Badass Women spotlights women who not only have a voice but defy the irrelevant preconceptions of gender.
Before Karla Welch was prepping Sarah Paulson for The Met Gala or dressing Amber Heard at Cannes, she was working as a maitre d' and sommelier at a restaurant in Vancouver. Welch, now a powerhouse Hollwood stylist, basically got into the restaurant business because she had a chic muse—Michelle Pfeiffer’s stylish restaurateur character in the 1988 drama Tequila Sunrise.
When her husband, a photographer whom she met at her restaurant, needed a stylist for one of his shoots, though, Welch jumped in to help and hasn't looked back since.
“I remember thinking, ‘Maybe one day I'll have a client that goes to an award show!” she tells InStyle of her early styling days. Plenty of successful award shows and magazine cover shoots later, Welch has a client roster that includes Karlie Kloss and Cindy Crawford, and it's hard to imagine a time when the red carpet was still a dream for her.
Both The New York Times and The Hollywood Reporter have called Welch one of the most powerful stylists of our time, and she understands what that kind of platform can do. Welch most recently wielded her influence to support Everytown For Gun Safety, rallying Levi’s, in honor of their Levi’s 501 x karla collection, to make a donation to Everytown's Support Fund that will exceed the total US profit. “We’re in a bit of a glamorous, superficial business, but there're so many wonderful people who are a part of it,” she says. “And I think that I can contribute by leveraging my platform and my collaborations to do good.” Below, Welch opens up about her start, her celebrity clients, and how to build a look.
Her styling start: Welch grew up surrounded by retail. Her father owned a menswear store, and she always loved fashion. “I kind of just jumped right in,” Welch says, adding that her work in the restaurant industry actually helped prepare her for styling success. “[Working in the restaurant industry] gives you such a greater understanding on how to treat people and how to be of service,” Welch says. “And I've kind of always been in service, one way or the other, in retail and now as a stylist.”
Proudest achievement: Last week, Welch announced her collaboration with Levi’s in celebration of the 145th anniversary of the brand's iconic 501 jeans—but creating a collection that both honored the classic denim and spoke to the future of vintage wasn’t enough. She's damn proud of Levi's donation commitment to Everytown for Gun Safety and the all-female cast of clients who showed up to model the line. “To me, everything I'm doing right now is about the American love story—a white T-shirt with Hanes, blue jeans with Levi's,” Welch says. “It's my ideal rock 'n' roll. And it's really about strong women.”

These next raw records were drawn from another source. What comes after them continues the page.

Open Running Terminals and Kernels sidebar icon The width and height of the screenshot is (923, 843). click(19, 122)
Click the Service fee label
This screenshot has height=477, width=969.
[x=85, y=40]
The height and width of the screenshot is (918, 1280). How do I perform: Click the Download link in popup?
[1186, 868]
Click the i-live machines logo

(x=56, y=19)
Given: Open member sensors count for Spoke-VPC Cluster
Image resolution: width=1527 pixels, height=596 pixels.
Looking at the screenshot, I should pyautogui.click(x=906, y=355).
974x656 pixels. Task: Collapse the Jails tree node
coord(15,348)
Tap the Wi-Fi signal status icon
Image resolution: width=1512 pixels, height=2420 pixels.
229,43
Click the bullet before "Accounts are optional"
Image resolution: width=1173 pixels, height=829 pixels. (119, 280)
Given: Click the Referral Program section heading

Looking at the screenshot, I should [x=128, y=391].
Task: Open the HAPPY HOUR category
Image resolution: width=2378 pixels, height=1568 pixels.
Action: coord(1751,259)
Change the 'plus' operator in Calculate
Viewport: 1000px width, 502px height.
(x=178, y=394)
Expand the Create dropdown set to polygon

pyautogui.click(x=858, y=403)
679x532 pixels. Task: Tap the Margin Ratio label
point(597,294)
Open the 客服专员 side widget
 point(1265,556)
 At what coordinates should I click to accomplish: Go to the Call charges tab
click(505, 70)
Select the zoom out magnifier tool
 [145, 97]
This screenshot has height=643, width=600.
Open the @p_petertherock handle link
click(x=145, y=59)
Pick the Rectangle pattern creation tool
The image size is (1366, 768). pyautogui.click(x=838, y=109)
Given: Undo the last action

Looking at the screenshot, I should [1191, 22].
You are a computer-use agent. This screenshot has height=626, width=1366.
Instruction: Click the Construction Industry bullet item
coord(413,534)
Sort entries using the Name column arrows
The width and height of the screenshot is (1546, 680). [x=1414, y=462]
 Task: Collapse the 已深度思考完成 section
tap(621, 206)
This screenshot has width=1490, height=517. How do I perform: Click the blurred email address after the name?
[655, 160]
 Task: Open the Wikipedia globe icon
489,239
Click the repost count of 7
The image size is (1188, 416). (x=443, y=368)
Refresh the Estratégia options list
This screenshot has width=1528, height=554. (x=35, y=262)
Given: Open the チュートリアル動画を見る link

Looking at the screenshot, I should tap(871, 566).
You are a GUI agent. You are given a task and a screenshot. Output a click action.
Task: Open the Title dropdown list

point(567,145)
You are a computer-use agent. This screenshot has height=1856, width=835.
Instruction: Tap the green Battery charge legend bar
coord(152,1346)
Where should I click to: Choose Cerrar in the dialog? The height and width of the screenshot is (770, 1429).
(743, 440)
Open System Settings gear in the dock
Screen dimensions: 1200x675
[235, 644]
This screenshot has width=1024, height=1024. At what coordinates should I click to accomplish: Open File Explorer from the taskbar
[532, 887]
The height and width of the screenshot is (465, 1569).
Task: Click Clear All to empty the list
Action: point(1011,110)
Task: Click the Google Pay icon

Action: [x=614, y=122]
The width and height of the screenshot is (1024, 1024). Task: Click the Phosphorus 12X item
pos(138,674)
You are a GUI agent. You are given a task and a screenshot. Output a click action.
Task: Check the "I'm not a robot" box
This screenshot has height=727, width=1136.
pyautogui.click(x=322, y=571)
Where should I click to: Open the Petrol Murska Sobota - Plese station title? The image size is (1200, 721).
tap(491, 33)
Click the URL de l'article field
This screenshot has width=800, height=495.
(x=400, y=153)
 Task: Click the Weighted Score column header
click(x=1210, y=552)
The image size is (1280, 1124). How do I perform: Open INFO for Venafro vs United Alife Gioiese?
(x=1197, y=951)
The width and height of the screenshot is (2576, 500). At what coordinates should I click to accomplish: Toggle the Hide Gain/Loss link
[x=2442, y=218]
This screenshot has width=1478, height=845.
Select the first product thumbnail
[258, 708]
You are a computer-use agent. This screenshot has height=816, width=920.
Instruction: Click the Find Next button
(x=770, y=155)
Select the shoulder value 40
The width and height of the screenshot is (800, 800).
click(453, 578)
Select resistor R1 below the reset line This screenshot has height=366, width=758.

Creating the collection was a passion project for Welch, who has fond memories of 501s from childhood. “I stole my brother's 501s when I was 13. I have never not wanted 501s. And for the collaboration, I didn't want to look back because I think everybody looks back. I wanted to look forward and think about what vintage is going to look like 300 years from now. So that was mainly my approach—that and also don't fuck it up.”
The (glittery) grind: Welch says the toughest part of her job is also one of its greatest joys. “It’s very non-stop. But I'm so lucky to be in the position where I have all these amazing opportunities. So I just want to take them because one day they might not be there.” Welch says although the job can send her jet-setting from her home in L.A. to NYC for The Met Gala to France for Cannes and back again in about a 10-day time span, she does try to leave work at work and enjoy time at home with her husband and daughter. “It’s still a job. It’s really part of your life, but I like going home and spending time with my husband and my daughter.”
Star-studded clientele: How does a stylist whose clients range from Justin Bieber to Elisabeth Moss speak to each celebrity's individual style? “It's a little alchemy and a little magic,” she says. “I never, ever, ever, ever, ever want to be literal like, ‘We’re going to do Audrey Hepburn’ or ‘We're going to do Grace Kelly.’ That's not how I work.” For Welch, putting together a look is more of an exercise in storytelling and an exchange of ideas. “I think the more you're willing to collaborate with people and enjoy other people's visions as well, the more you get out of it.”
Style legacy: “I am not a personal shopper. I'm an image architect, and my girls look baller,” Welch says when asked how she’d like people to view her career. “I would like people to say, ‘Okay, she's got a sense of humor. She's kind. And she stands for something.” Most importantly, she says, Welch wants her styling to come across as fearless as the women who wear her looks. “There's such a sisterhood with all my girls. And I have so many amazing activist women who are just getting a lot done. No one is twiddling her thumbs. I love seeing all of their passions.”